Have you ever wondered if you were breaking a rule or multiple ones occasion while on campus?

The Student Handbook outlines important policies and changes the administration may have made to those policies and protocols every year.

“All of the policies in the handbook are important,” said Dean of Student Affairs Drew Davis. “I encourage students to read up on the various policies if they have any questions.”

Although the Student Handbook contains important information, it is not handed out to all students before the school year begins.

Davis explained that at the beginning of the semester, only a few copies of the handbook were printed and handed out to freshmen, transfer students and parents.

“There are currently no printed copies of the handbook that students can get a hold of,” he said. “For now, students are referred to the website for accessibility.”

One of the main changes in the handbook this year was the conduct council, which previously was a peer board judicial committee.

Now, faculty and staff have been added to council.

“Students should know that violations of the Handbook or housing contract will begin with a judicial process,” said Davis.
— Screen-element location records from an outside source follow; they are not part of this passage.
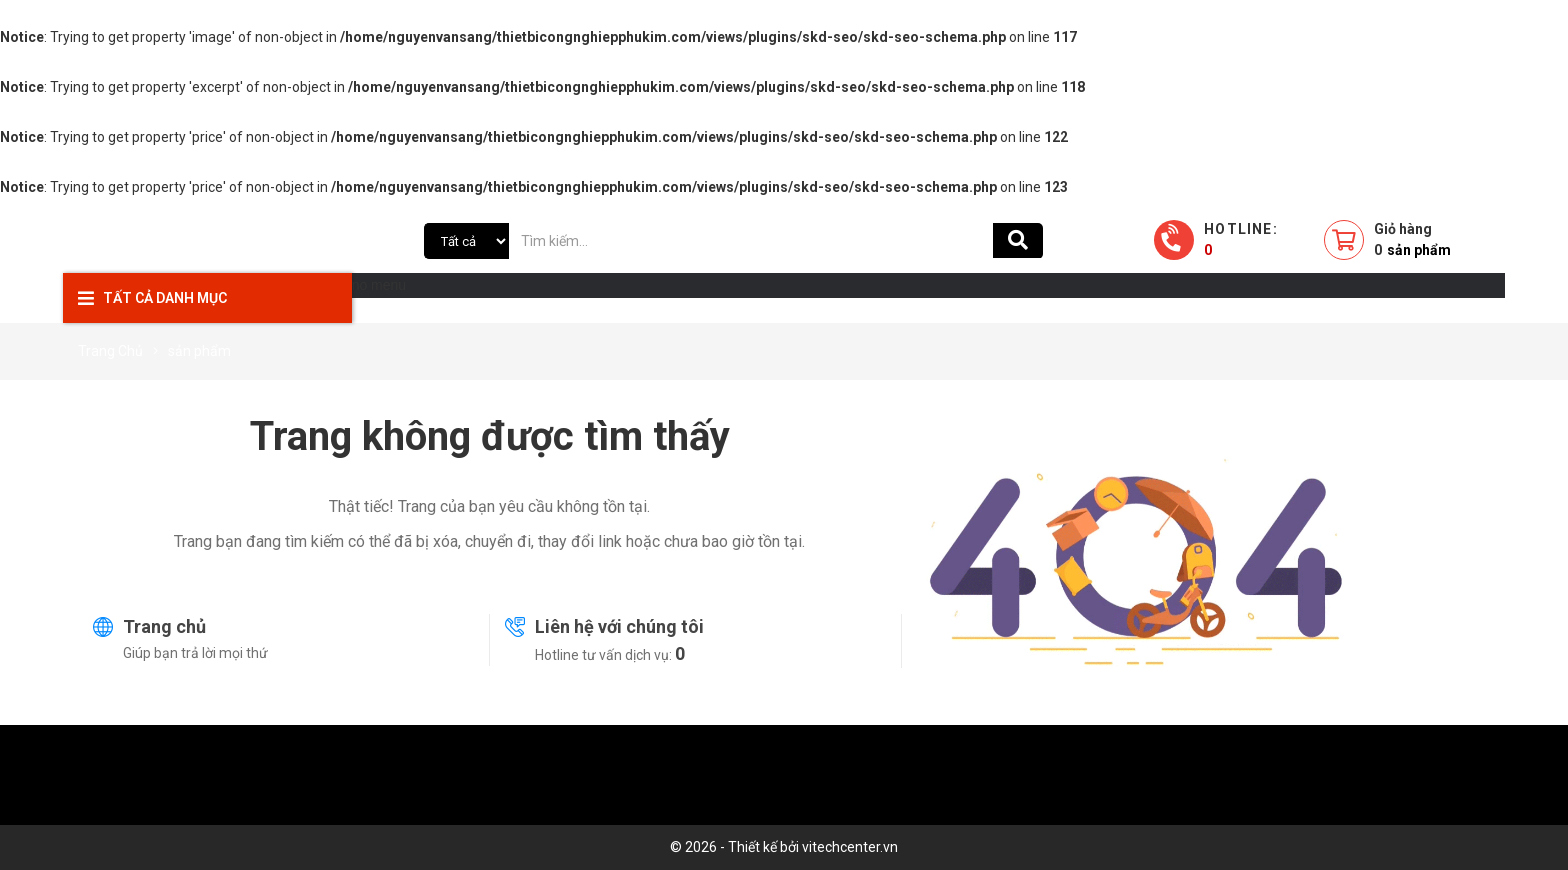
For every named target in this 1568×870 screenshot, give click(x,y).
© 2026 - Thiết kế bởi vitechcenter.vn (784, 847)
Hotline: (1241, 239)
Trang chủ (164, 626)
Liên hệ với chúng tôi (619, 626)
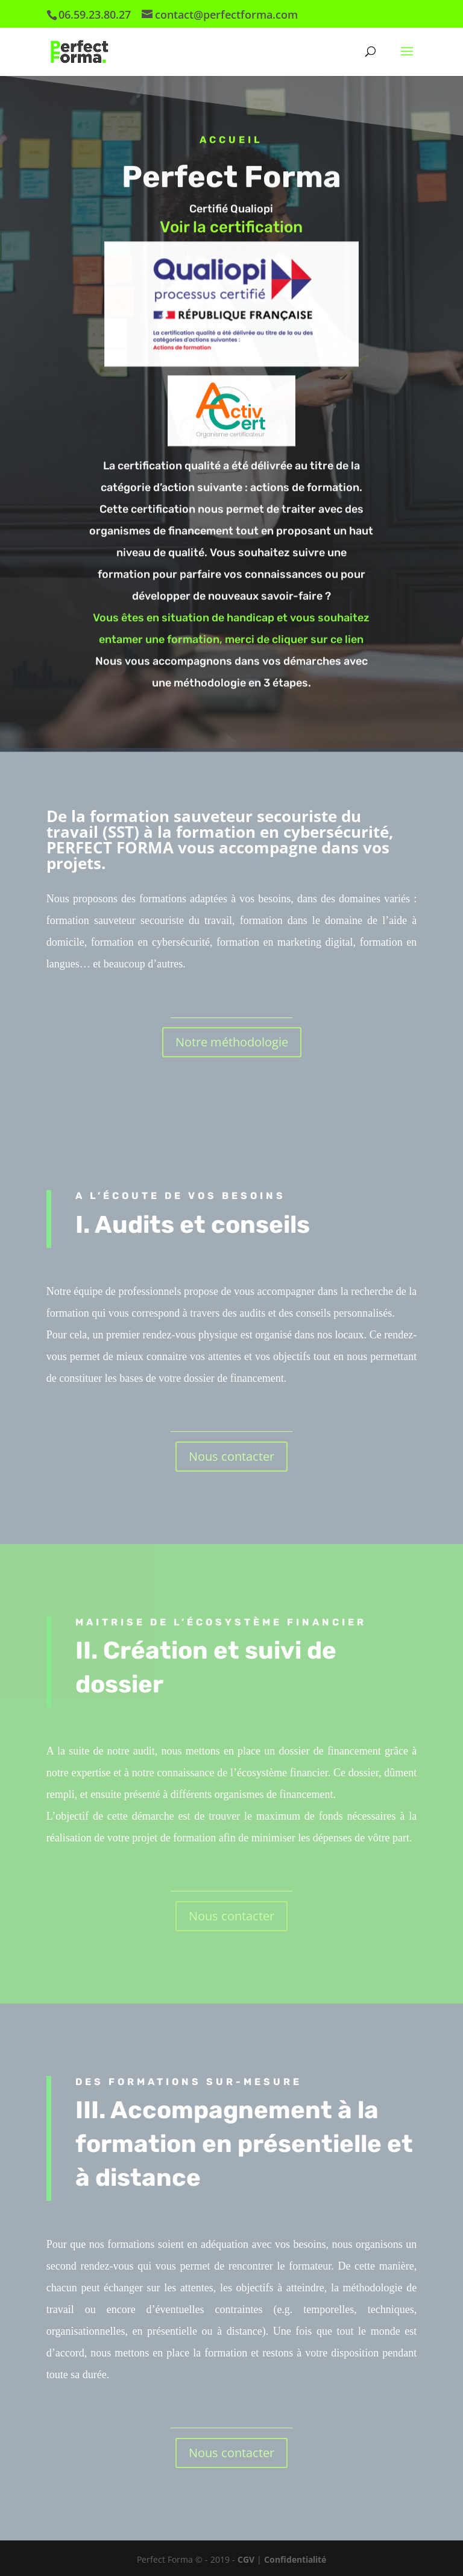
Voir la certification (231, 230)
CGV (247, 2559)
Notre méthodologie (231, 1042)
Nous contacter (231, 1456)
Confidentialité (295, 2559)
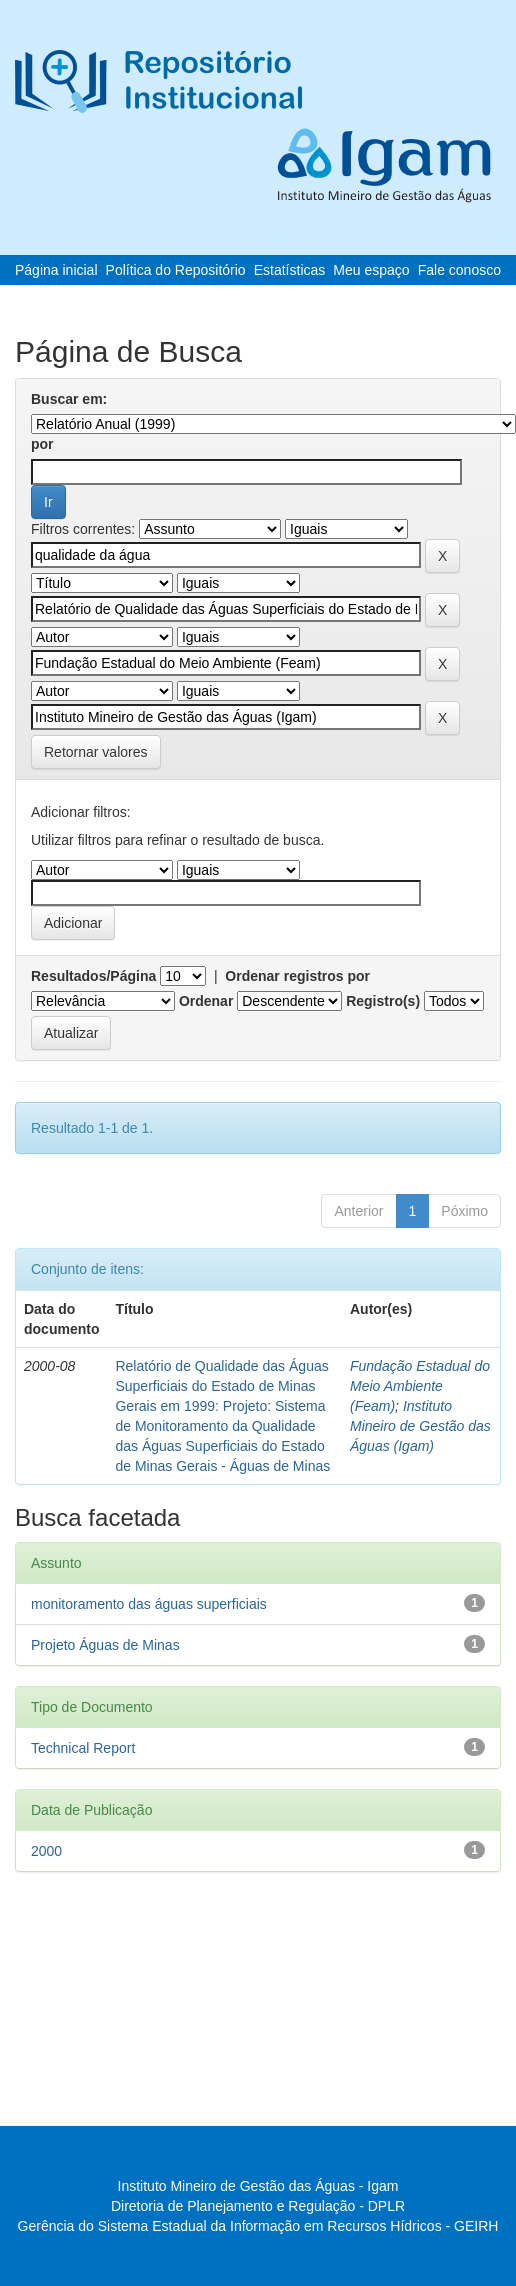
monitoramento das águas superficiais (149, 1604)
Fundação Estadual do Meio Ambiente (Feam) (420, 1386)
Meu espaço (371, 270)
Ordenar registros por (297, 976)
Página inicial (56, 270)
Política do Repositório (176, 270)
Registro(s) (383, 1001)
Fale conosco (459, 270)
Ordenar (206, 1001)
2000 (46, 1851)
Senior psychology, theater and pre-med major Carmen Savelli was an Orientation Assistant (OA) this semester and also a member of the judicial committee last year.
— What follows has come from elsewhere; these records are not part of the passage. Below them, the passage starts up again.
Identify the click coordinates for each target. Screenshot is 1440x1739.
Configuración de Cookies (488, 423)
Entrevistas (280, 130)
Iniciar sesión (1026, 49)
The night before Welcome Week for the freshmen, Savelli said that the OAs were all assigned different jobs.

Savelli’s job, along with other OAs, was to put a copy of the Student Handbook in the gift baskets the freshmen would receive on move-in day.

“About halfway through [handing them out], we ran out of handbooks, so about half of the freshmen got a handbook and half did not,” Savelli said.
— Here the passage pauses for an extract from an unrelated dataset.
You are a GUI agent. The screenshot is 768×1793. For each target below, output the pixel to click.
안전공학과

Freshman athletic training major Bethany Pildner was among one of the students who received a handbook and has admitted that she has not yet read it.

“[The administration] only stressed to us that the school is a dry campus,” said Pildner. “They only told us at our second dorm meeting about how there were a lot of incidents last year with people getting in trouble and that’s when they told us about [the judicial process].”

“[The administration] said last year that it was a selected amount of students and that it was a student body without faculty who would bode in what your fate was,” Savelli said about faculty being added to the committee.  “As your peers, [the students of the judicial committee] would be more understanding and accepting, but I think it depletes the whole purpose of the council to have faculty and staff.”

A few policies outlined in the handbook for the 2013-2014 school year are the pet policy, which states that students cannot have a pet with hair, fur or feathers.

Another policy outlines student residence, which states that all intercollegiate athletes are required to live on campus and all other students enrolled at the Demorest campus must reside on campus.

Some exceptions include if students are married, divorced, widowed with dependents or are of the age of 21 on the first day of registration for the fall term.

Students are usually made aware of these policies and others during Freshmen Orientation and Welcome Week.

If students wish to access the handbook online to learn more about the policies mentioned above and others, it takes approximately three clicks to reach it.

First, students should go to piedmont.edu and then click “Current Students” on the left side bar.

Then, students should click the “Student Services” link located on the left side.

On the Student Services page, they should click Student Handbook on the bottom-left.

“[The handbook is] kind of a binding agreement between the institution and the students,” Davis said. “These are our policies; these are what students should adhere to while they are enrolled at Piedmont College.”